Emergency intubation of children with abnormal respiratory or cardiac physiology is a high-risk procedure and associated with a high incidence of adverse events including hypoxemia. Successful emergency intubation is dependent on inter-related patient and operator factors. Preoxygenation has been used to maximise oxygen reserves in the patient and to prolong the safe apnoeic time during the intubation phase. Transnasal Humidified Rapid Insufflation Ventilatory Exchange (THRIVE) prolongs the safe apnoeic window for a safe intubation during elective intubation. We designed a clinical trial to test the hypothesis that THRIVE reduces the frequency of adverse and hypoxemic events during emergency intubation in children and to test the hypothesis that this treatment is cost-effective compared with standard care.

METHODS AND ANALYSIS

The Kids THRIVE trial is a multicentre randomised controlled trial performed in participating emergency departments and paediatric intensive care units. 960 infants and children aged 0-16 years requiring emergency intubation for all reasons will be enrolled and allocated to THRIVE or control in a 1:1 allocation with stratification by site, age (<1, 1-7 and >7 years) and operator (junior and senior). Children allocated to THRIVE will receive weight appropriate transnasal flow rates with 100% oxygen, whereas children in the control arm will not receive any transnasal oxygen insufflation.

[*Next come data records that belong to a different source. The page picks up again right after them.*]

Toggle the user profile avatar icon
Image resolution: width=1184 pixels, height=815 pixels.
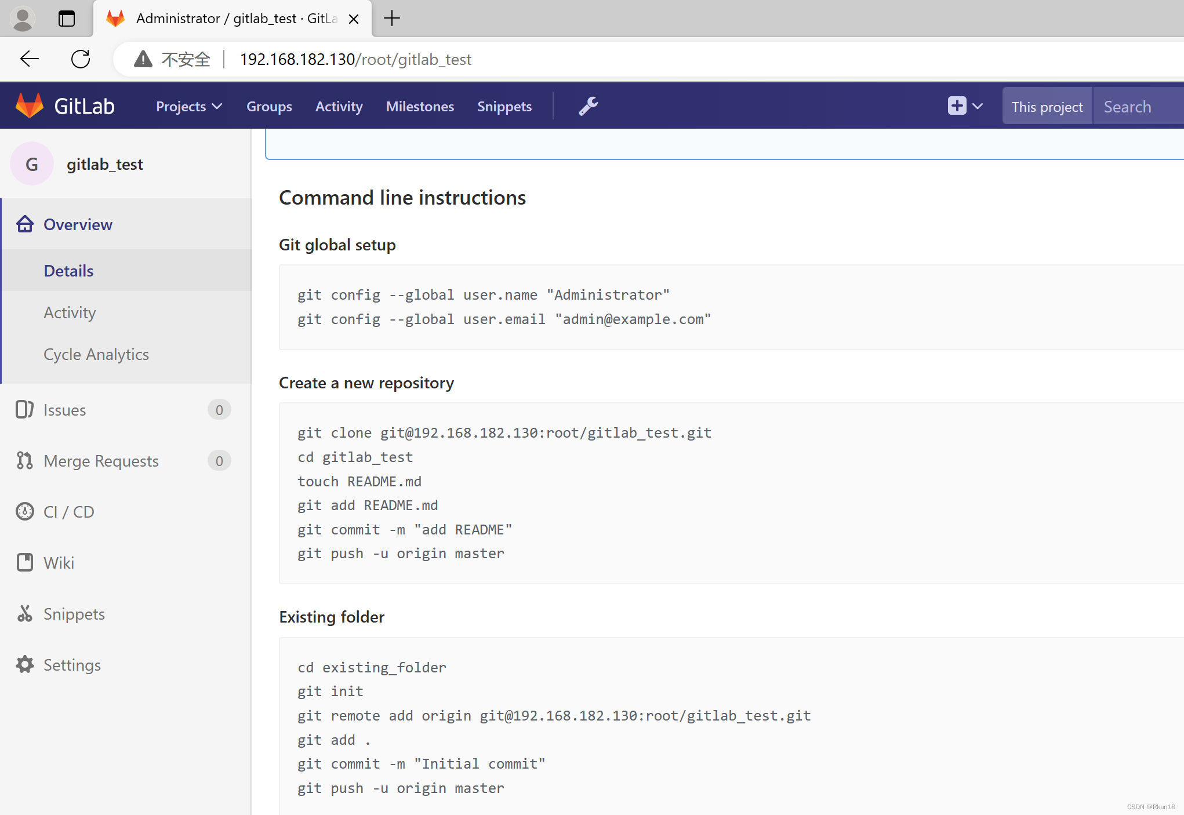(x=24, y=21)
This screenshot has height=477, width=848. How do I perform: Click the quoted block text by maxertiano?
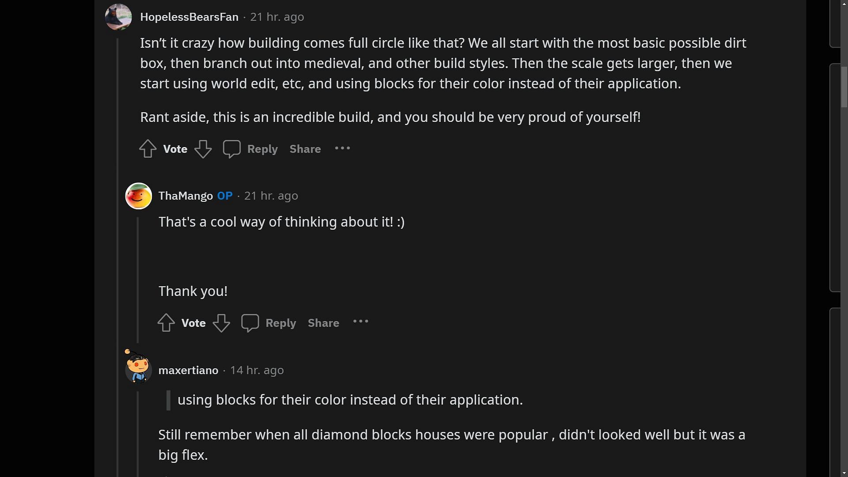pyautogui.click(x=349, y=400)
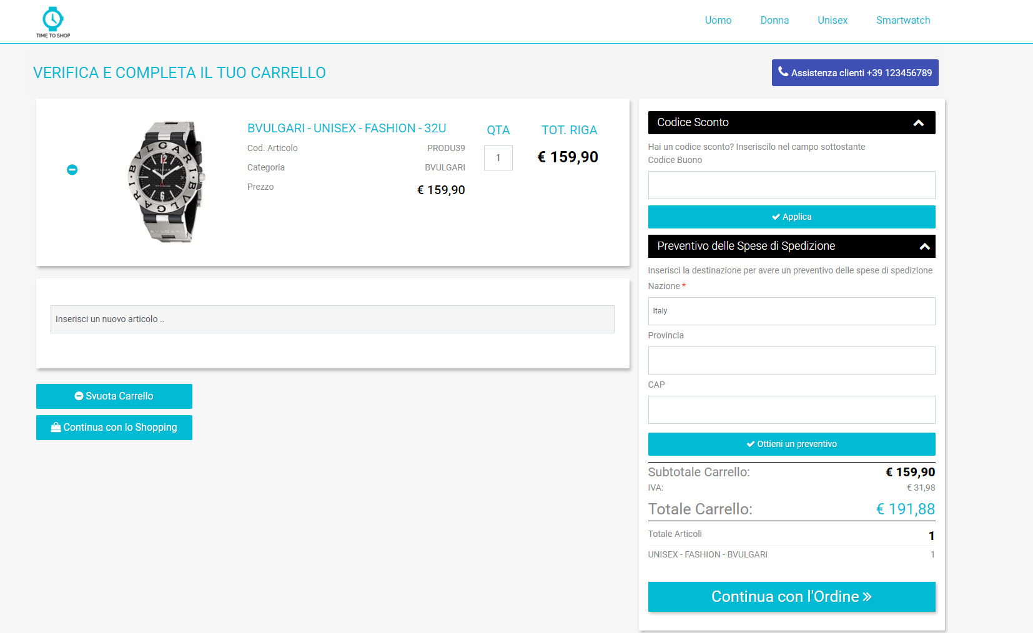
Task: Remove the Bvulgari watch with minus icon
Action: [x=72, y=170]
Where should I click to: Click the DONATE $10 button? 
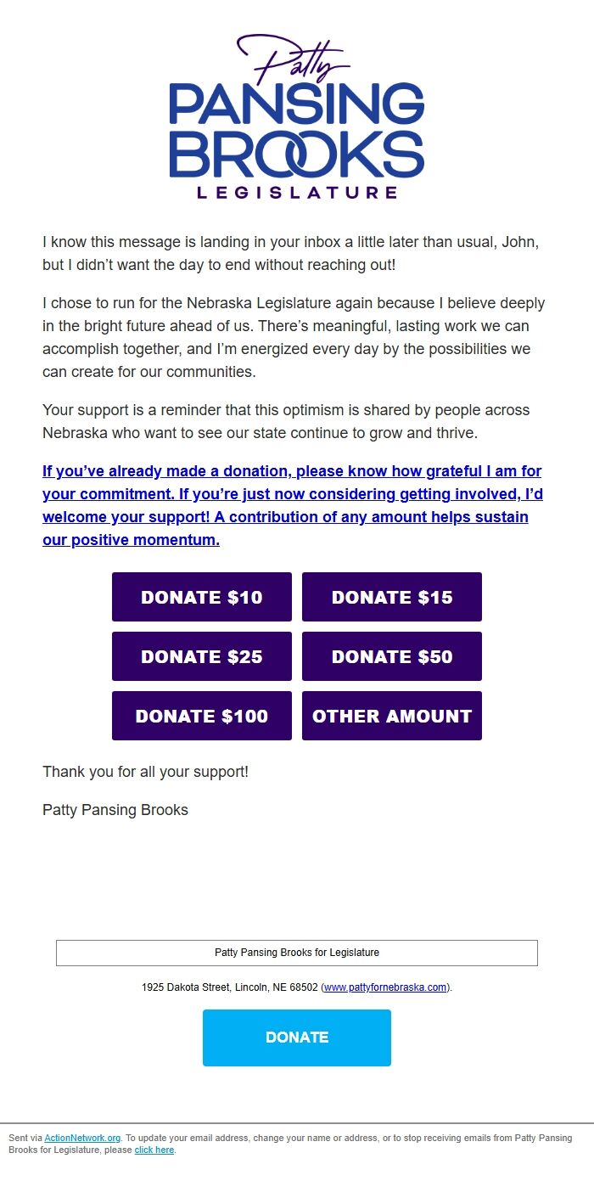(x=201, y=597)
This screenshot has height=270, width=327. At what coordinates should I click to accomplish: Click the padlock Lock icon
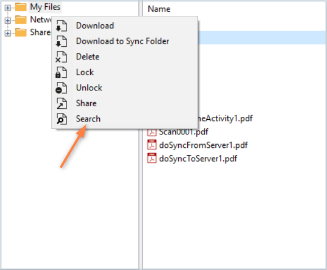[61, 72]
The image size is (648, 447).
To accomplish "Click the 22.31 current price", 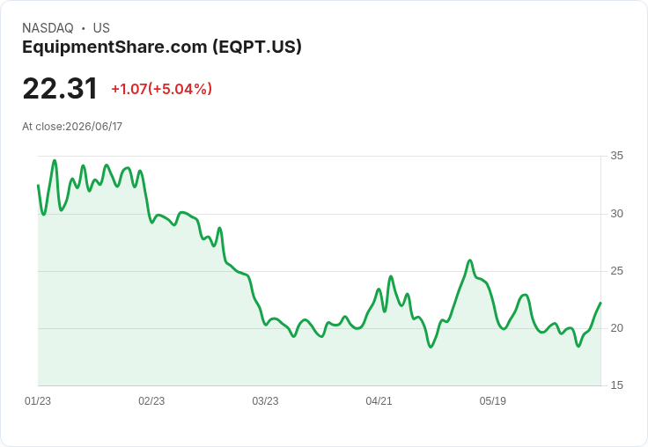I will tap(60, 89).
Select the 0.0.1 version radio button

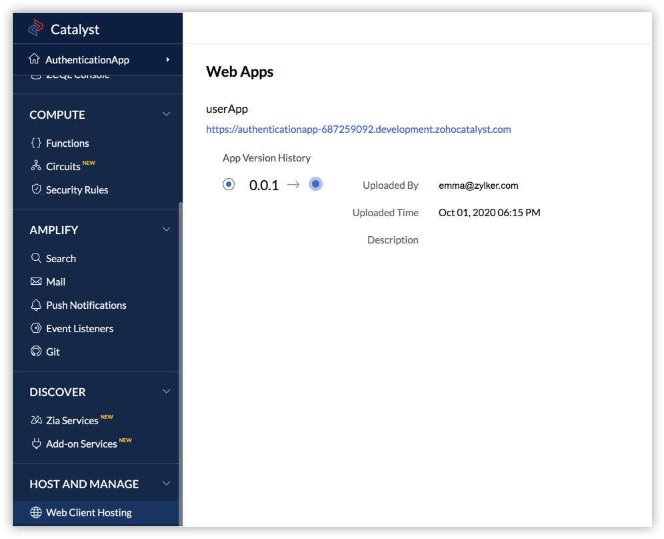pyautogui.click(x=229, y=184)
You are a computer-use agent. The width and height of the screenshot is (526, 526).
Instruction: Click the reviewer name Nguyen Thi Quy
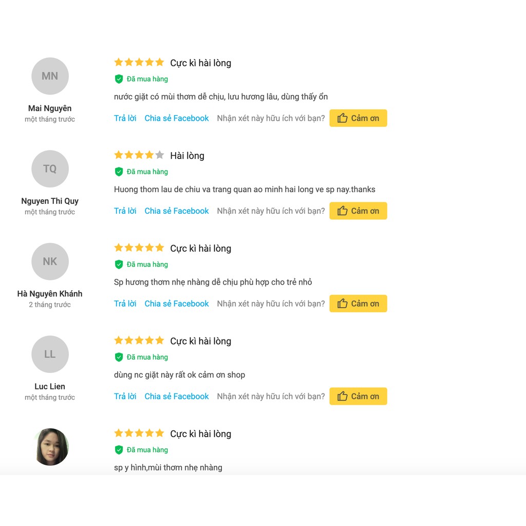[50, 201]
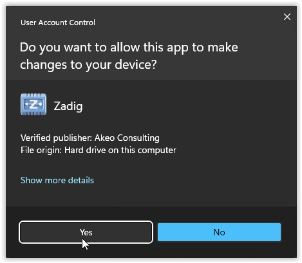Select the 'Hard drive on this computer' text
Viewport: 302px width, 263px height.
(120, 150)
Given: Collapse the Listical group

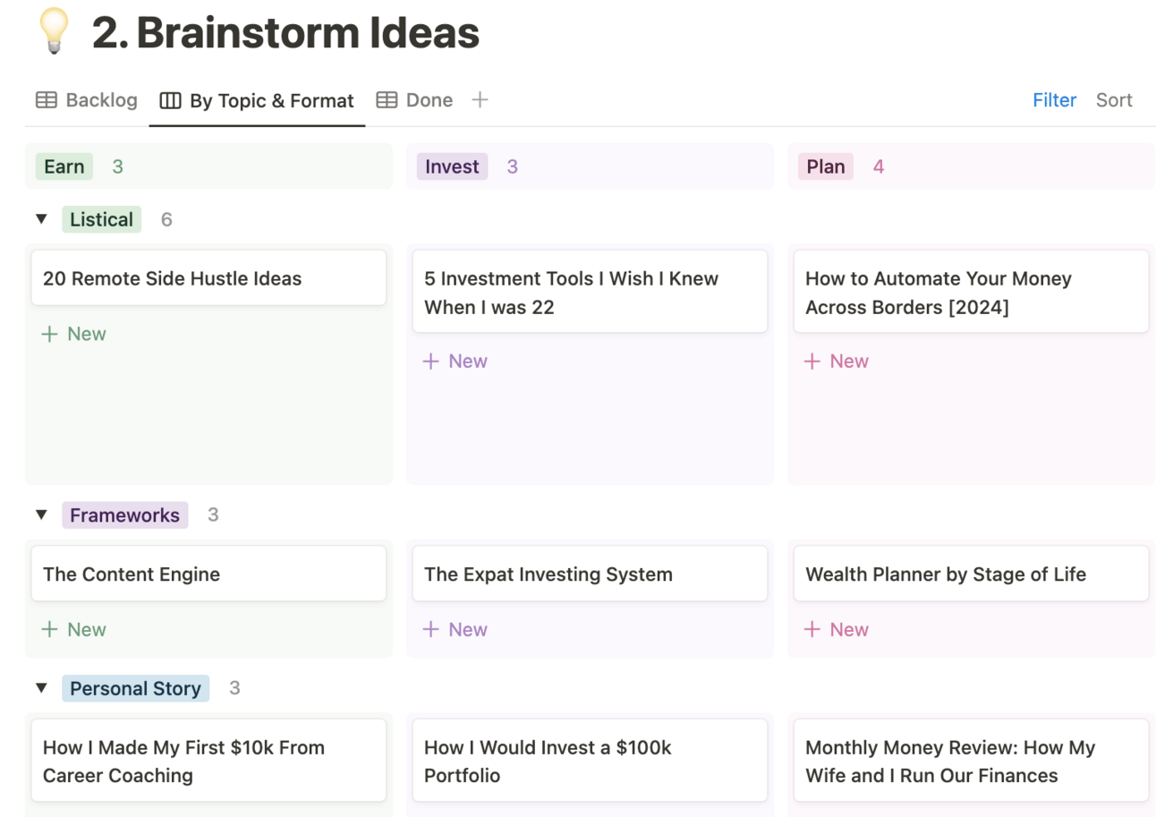Looking at the screenshot, I should [41, 219].
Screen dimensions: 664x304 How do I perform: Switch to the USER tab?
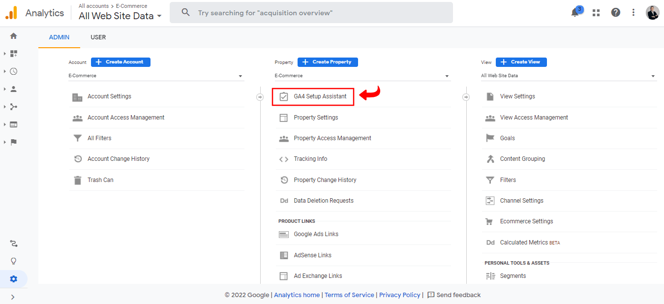[98, 37]
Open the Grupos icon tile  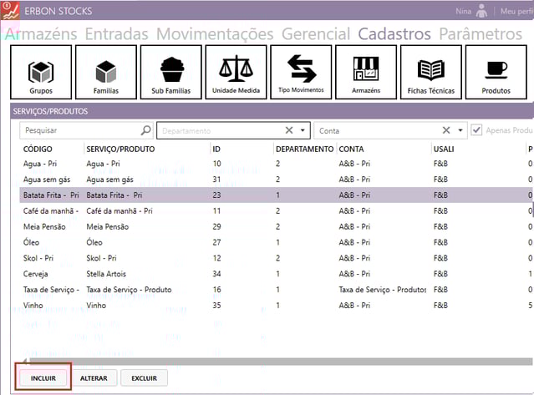40,72
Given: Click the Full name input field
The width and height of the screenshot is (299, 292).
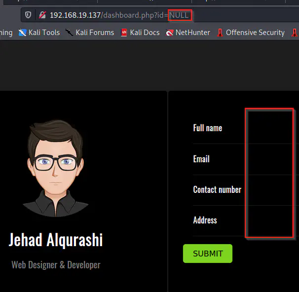Looking at the screenshot, I should point(271,128).

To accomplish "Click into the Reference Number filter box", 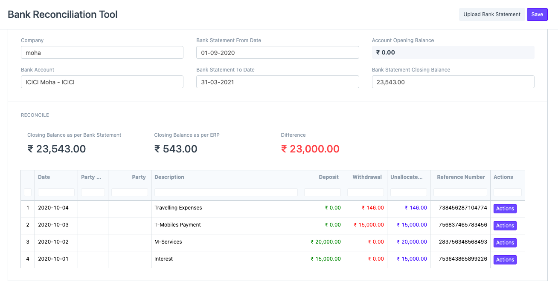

The primary outcomes are defined as follows: (1) hypoxemic event during the intubation phase defined as SpO₂ <90% (patient-dependent variable) and (2) first intubation attempt success without hypoxemia (operator-dependent variable). Analyses will be conducted on an intention-to-treat basis.

ETHICS AND DISSEMINATION

Ethics approval for the protocol and consent process has been obtained (HREC/16/QRCH/81). The trial has been actively recruiting since May 2017. The study findings will be submitted for publication in a peer-reviewed journal.

TRIAL REGISTRATION NUMBER

ACTRN12617000147381.